Проснувшись, он думал:
«Этот бездельник совсем отучил меня от своего общества, я даже не вижу его во сне. Если мы проживем так еще несколько лет, я забуду, как он выглядит».
Но сына своего он любил все сильнее; потому и позволял ему беситься вне дома, потому и не удерживал при себе, что слишком его любил.
— Как я могу приковать мальчика к фабрике, если она опротивела мне самому? Какое ему дело до того, что я скучаю по нем? Он ведь молодой, а я старик. Ему и нужно развлекаться с молодежью, а у меня свое развлечение — работа.
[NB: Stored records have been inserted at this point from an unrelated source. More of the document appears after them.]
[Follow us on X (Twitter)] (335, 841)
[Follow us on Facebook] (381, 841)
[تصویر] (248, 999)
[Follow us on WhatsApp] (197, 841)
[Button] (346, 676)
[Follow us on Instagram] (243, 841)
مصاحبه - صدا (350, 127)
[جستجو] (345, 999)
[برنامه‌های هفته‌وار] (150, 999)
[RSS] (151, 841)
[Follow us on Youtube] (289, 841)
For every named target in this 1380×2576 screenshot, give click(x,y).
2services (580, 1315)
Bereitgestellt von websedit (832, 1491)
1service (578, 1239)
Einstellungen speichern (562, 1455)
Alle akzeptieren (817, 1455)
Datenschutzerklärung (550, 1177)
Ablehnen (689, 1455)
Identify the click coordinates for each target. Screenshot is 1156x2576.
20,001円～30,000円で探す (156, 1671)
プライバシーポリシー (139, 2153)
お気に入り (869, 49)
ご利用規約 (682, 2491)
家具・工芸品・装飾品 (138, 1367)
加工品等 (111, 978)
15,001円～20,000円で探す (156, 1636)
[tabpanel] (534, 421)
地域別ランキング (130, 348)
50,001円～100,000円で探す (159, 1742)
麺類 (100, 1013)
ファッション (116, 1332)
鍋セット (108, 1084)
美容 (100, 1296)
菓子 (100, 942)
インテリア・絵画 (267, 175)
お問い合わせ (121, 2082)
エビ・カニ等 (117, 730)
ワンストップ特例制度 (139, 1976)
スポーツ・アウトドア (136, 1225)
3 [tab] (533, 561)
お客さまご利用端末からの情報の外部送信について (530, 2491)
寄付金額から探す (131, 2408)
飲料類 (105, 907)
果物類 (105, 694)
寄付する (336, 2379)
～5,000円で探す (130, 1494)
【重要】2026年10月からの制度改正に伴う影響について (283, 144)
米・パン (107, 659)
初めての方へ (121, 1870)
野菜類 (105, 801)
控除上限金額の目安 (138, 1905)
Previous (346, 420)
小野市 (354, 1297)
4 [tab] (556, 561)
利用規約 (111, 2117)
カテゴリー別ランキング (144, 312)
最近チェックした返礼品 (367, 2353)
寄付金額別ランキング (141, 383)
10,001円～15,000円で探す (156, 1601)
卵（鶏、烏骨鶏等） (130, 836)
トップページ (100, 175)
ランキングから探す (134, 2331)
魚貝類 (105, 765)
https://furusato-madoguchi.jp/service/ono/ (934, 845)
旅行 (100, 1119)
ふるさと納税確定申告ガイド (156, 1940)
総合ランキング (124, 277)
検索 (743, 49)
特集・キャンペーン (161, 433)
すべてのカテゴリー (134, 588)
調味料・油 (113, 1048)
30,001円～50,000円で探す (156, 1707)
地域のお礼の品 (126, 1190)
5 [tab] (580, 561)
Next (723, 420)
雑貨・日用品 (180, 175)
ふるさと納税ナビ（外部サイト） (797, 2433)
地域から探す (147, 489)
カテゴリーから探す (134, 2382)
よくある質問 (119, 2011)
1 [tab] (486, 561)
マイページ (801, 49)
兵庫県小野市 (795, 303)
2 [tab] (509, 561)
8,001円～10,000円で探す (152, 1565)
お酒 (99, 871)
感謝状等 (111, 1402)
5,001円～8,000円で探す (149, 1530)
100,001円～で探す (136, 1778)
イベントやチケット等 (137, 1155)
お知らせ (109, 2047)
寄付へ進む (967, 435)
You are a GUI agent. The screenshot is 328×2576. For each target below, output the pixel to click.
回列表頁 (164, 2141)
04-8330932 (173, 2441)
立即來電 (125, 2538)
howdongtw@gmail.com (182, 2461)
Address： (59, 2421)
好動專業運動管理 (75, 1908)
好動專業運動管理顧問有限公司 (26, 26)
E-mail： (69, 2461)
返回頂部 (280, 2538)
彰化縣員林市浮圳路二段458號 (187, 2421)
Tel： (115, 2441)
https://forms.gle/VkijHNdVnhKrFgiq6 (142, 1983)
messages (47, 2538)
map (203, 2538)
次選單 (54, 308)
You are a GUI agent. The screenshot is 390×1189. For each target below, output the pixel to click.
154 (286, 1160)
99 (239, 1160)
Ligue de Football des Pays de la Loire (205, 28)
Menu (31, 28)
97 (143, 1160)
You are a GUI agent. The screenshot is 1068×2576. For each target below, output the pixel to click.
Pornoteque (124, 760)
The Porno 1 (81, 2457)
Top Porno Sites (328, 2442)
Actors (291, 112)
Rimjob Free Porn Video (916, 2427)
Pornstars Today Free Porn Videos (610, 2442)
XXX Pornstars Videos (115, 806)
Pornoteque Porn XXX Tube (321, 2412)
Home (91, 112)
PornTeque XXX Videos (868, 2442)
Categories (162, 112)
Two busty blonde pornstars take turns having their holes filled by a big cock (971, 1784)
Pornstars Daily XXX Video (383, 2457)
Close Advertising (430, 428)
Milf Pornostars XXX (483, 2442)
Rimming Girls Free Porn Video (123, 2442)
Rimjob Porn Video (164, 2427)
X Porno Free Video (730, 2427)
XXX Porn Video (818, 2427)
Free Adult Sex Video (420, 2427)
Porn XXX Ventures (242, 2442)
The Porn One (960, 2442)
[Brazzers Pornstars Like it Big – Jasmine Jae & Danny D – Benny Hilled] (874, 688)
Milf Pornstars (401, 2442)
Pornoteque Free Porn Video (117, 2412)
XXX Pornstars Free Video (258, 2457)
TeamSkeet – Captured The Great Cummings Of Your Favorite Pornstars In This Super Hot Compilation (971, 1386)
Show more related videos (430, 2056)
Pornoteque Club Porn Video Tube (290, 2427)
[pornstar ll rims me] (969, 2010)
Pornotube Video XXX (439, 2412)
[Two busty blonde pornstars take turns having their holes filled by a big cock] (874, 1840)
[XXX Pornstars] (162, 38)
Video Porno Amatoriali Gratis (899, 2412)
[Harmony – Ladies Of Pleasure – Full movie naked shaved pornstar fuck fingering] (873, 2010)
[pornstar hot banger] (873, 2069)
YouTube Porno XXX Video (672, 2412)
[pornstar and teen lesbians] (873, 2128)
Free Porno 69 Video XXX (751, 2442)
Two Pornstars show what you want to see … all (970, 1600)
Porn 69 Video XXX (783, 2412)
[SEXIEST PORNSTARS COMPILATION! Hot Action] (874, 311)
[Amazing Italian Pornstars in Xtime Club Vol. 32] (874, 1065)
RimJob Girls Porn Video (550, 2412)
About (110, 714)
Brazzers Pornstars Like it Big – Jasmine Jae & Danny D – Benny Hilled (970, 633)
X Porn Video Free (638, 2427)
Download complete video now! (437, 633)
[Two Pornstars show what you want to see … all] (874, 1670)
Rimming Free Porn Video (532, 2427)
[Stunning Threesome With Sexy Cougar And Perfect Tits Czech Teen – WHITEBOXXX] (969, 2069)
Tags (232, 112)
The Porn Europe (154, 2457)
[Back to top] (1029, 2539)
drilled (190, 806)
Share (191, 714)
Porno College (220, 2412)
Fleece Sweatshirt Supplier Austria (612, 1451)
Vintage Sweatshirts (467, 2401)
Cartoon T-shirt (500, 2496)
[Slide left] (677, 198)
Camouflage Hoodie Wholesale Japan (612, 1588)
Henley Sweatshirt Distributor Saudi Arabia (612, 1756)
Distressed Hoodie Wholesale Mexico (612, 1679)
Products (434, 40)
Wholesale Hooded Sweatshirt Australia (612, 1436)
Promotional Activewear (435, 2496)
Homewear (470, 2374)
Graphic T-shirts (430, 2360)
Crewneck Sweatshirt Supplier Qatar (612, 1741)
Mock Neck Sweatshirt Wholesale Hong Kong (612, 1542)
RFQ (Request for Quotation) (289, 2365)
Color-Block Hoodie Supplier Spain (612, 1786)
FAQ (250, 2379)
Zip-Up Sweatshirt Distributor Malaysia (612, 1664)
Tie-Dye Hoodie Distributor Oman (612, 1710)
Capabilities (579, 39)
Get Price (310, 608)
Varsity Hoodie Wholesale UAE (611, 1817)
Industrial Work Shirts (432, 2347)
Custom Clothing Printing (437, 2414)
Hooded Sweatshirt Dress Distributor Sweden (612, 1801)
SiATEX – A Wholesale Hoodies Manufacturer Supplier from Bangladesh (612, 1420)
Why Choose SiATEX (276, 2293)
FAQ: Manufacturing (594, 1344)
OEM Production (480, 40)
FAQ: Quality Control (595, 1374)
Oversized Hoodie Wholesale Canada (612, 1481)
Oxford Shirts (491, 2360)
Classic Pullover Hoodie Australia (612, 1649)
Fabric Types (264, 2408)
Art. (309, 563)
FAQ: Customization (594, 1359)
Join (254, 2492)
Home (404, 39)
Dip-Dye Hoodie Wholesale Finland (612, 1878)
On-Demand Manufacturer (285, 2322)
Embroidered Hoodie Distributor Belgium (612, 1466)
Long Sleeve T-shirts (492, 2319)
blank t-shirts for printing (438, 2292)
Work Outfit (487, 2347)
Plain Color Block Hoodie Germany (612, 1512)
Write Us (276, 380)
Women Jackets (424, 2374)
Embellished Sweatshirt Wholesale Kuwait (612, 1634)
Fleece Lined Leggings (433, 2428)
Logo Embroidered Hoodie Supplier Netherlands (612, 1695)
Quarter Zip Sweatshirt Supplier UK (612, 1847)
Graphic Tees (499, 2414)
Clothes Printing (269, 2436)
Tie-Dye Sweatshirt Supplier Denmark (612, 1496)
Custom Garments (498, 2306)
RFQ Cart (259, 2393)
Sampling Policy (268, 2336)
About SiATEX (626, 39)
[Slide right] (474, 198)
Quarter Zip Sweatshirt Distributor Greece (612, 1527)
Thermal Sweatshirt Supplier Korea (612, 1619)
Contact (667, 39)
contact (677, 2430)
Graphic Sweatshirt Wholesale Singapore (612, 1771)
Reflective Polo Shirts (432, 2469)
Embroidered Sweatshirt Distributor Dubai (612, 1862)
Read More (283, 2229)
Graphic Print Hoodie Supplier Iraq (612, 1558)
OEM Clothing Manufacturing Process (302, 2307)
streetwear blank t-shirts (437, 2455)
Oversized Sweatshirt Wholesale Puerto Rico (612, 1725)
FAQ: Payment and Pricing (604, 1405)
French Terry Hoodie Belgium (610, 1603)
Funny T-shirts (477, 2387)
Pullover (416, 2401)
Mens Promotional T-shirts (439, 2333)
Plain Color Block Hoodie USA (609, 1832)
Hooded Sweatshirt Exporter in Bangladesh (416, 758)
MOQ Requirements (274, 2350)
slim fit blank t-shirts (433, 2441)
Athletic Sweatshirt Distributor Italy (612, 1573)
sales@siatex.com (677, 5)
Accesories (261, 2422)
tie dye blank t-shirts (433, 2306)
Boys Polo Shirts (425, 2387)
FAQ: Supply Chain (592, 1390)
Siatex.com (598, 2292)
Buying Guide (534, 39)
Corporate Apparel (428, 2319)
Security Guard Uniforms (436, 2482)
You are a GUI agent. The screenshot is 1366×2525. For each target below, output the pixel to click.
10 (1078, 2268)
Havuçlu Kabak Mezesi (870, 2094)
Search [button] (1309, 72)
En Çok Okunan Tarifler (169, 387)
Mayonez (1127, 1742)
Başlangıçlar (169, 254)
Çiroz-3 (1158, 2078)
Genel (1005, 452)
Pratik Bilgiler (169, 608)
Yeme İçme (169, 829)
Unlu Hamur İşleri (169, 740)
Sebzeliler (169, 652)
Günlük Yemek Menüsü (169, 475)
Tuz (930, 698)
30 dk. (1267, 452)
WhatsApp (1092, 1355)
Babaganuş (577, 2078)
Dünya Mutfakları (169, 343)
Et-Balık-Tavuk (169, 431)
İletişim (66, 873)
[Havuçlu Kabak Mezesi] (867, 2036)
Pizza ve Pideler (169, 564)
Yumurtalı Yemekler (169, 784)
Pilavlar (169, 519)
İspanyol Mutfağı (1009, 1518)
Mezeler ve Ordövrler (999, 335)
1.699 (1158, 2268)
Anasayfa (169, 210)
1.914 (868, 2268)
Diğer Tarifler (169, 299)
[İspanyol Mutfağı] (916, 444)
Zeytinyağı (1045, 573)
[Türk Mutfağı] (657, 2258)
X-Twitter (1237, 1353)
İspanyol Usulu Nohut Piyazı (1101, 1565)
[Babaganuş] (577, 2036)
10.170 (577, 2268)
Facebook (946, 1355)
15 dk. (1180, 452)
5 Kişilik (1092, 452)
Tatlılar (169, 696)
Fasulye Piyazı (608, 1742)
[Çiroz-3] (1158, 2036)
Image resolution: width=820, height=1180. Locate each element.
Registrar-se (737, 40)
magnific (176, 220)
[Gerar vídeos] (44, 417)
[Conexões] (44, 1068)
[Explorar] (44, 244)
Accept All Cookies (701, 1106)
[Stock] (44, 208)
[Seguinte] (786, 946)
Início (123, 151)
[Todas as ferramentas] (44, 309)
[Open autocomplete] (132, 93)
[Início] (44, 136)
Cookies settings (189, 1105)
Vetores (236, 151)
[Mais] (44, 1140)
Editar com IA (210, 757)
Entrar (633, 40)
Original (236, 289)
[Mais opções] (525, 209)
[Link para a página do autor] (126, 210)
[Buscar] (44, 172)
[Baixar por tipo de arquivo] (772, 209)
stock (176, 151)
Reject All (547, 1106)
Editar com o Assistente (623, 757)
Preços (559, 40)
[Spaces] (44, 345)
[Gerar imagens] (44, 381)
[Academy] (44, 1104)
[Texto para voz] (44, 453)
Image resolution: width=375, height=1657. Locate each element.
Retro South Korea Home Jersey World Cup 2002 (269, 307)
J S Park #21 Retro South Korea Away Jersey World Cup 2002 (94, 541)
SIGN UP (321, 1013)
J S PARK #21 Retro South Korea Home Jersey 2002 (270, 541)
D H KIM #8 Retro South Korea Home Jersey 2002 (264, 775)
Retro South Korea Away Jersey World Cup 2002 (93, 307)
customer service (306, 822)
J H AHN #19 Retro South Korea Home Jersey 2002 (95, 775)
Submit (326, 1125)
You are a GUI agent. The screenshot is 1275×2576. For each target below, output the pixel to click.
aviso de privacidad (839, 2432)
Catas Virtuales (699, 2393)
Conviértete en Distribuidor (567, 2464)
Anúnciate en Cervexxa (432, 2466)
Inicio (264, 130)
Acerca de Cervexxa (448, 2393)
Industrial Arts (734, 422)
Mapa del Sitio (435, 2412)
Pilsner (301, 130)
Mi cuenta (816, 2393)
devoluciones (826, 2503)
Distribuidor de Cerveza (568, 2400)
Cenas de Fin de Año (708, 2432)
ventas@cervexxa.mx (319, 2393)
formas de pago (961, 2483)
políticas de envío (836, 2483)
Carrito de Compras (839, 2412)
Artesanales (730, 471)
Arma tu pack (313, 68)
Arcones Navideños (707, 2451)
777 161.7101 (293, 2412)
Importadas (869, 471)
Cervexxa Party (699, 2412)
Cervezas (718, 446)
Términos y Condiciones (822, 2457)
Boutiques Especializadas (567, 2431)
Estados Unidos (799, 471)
На следующий день после ярмарки старый фабрикант совершал, как обычно, обход всех мастерских и конторы. Многие рабочие были вчера на ярмарке, и сейчас по всей фабрике передавались рассказы о проделках Фердинанда — разумеется, сильно преувеличенные. Говорили, что он закупил обеды во всех ресторанах и что каждый шляхтич, которому хотелось чего-нибудь поесть или выпить, должен был сперва поклониться молодому барину.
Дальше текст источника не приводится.